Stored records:

━━━━━━━━━━━━━━━━

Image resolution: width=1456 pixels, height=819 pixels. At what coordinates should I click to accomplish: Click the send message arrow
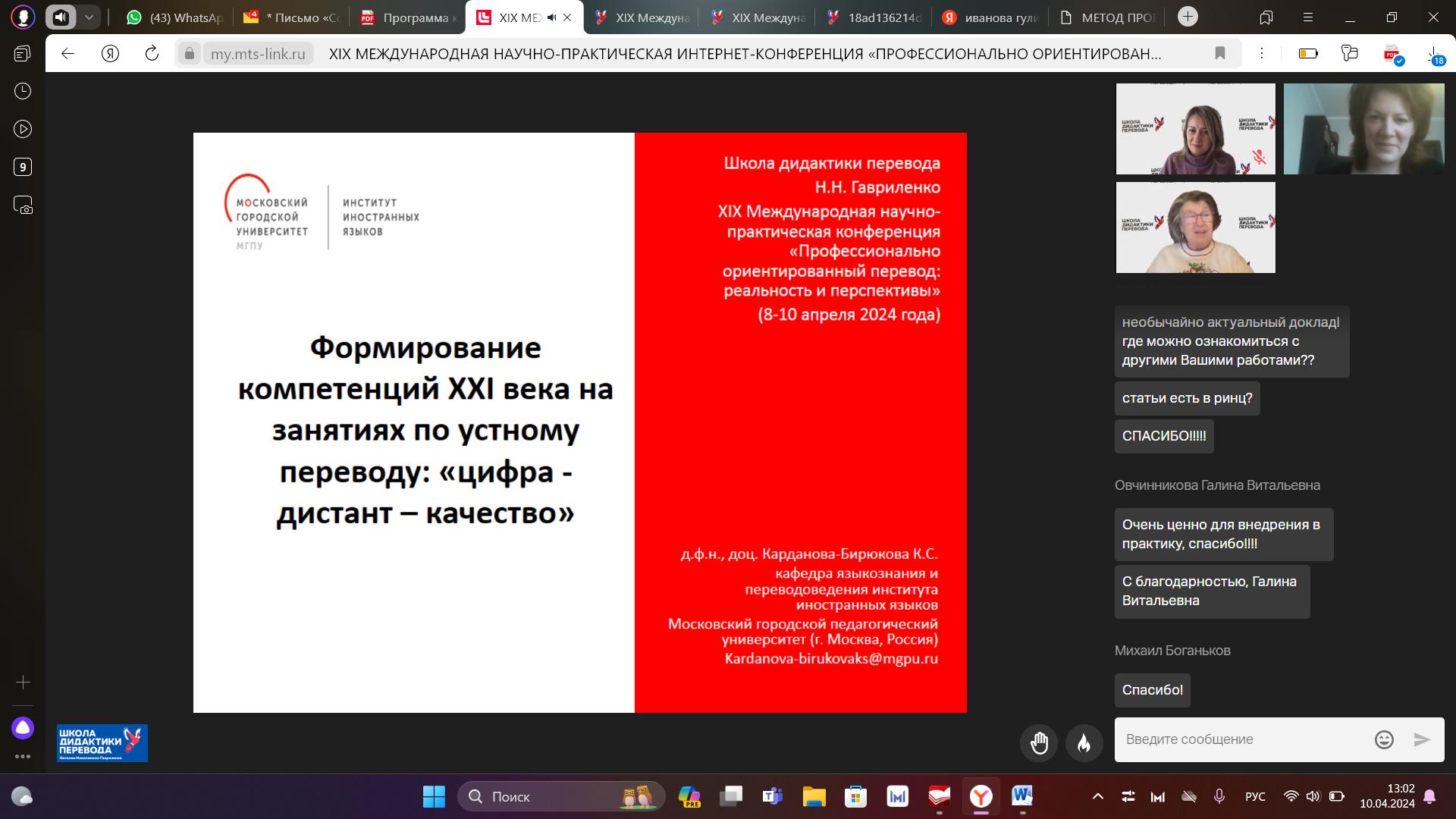click(x=1422, y=739)
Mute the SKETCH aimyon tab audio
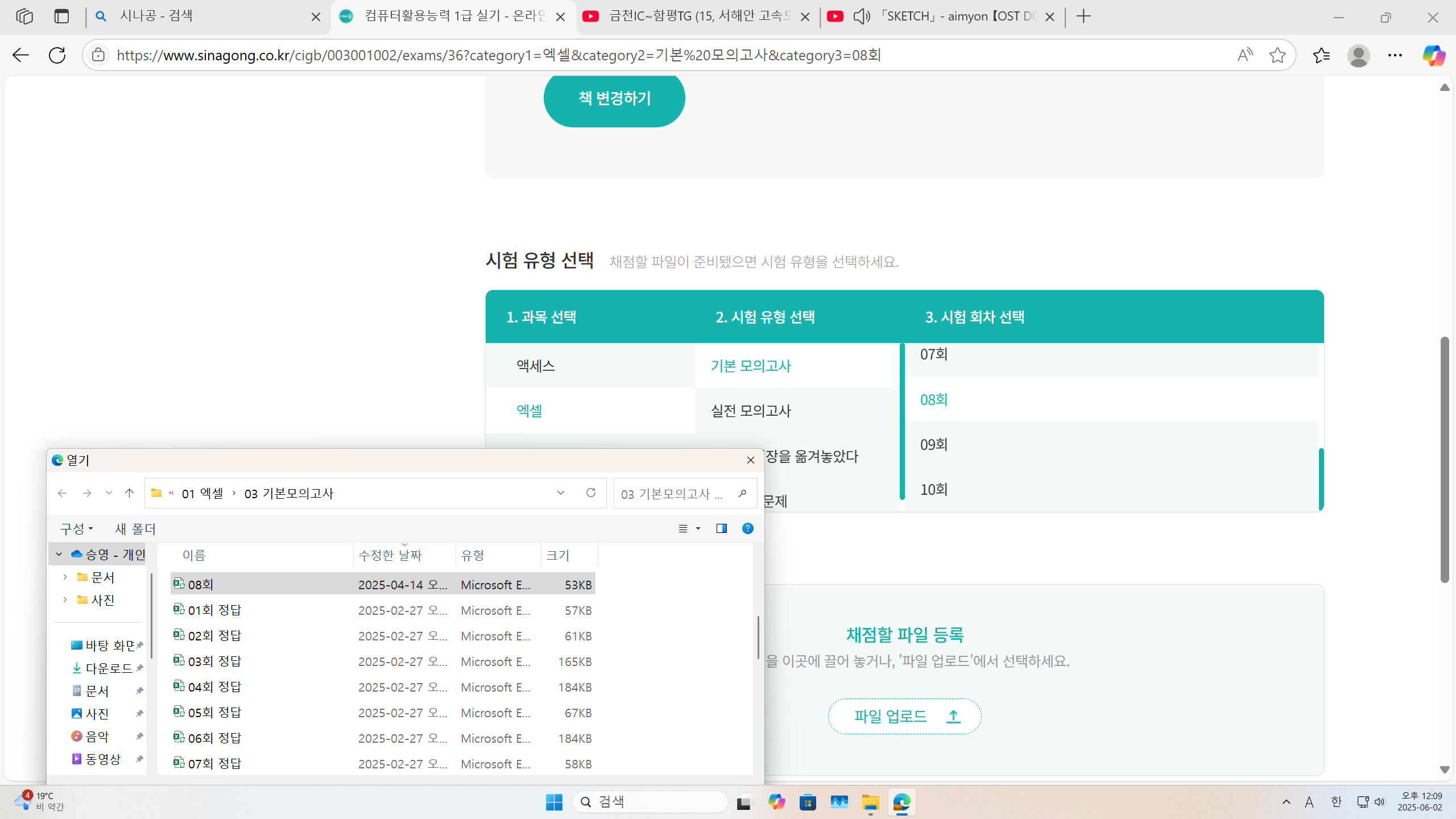This screenshot has height=819, width=1456. point(862,16)
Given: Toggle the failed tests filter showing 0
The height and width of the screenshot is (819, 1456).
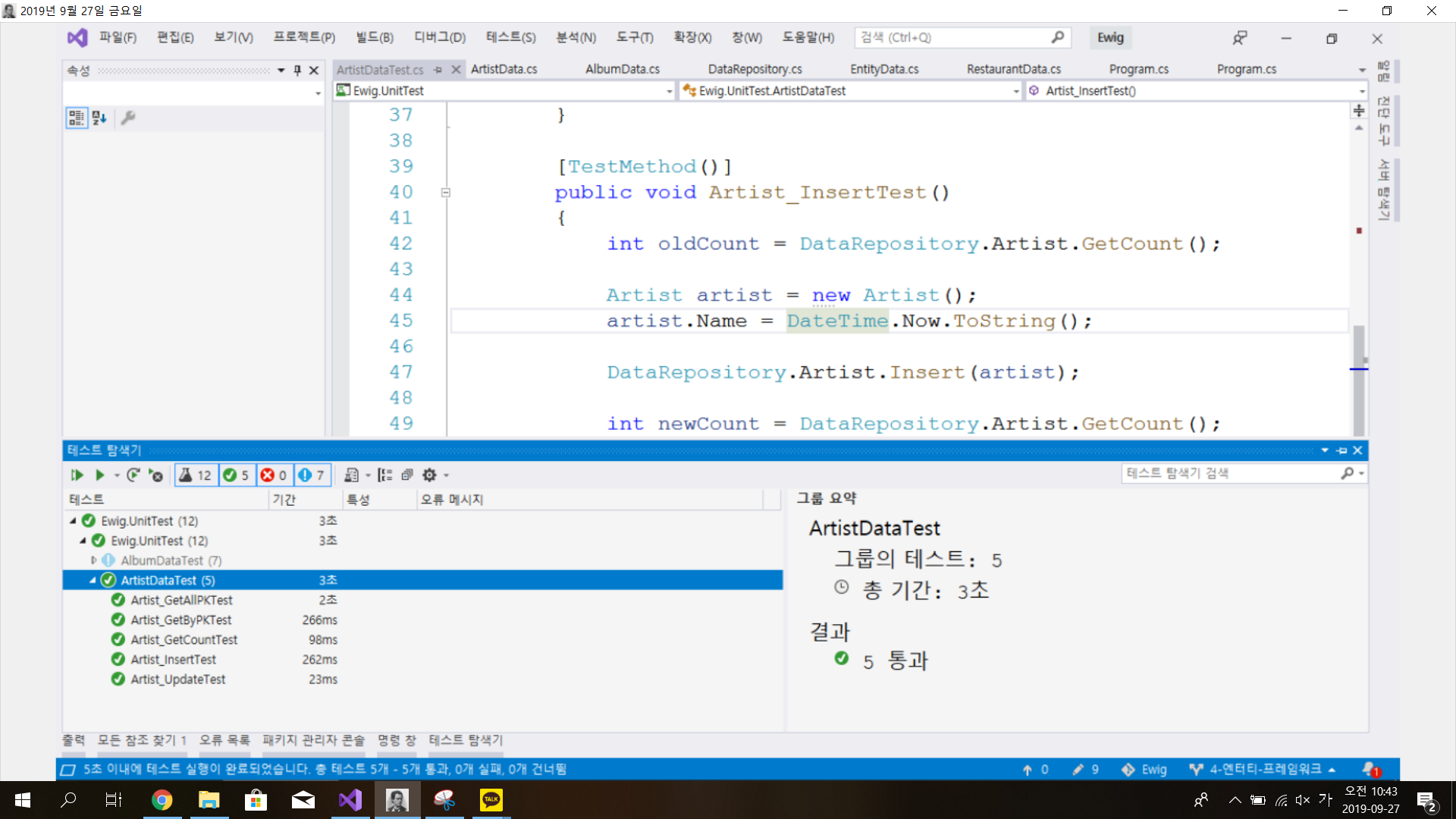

━━━━━━━━━━━━━━━━

WORK REQUIRED -
None of the pictures belongs in the answer, but all the entries must be repeated exactly.

RESPONSE -
Image resolution: width=1456 pixels, height=819 pixels. At what coordinates should I click to accomplish: Click the send message arrow
click(x=1422, y=739)
Mute the SKETCH aimyon tab audio
This screenshot has height=819, width=1456. point(862,16)
Given: Toggle the failed tests filter showing 0
The height and width of the screenshot is (819, 1456).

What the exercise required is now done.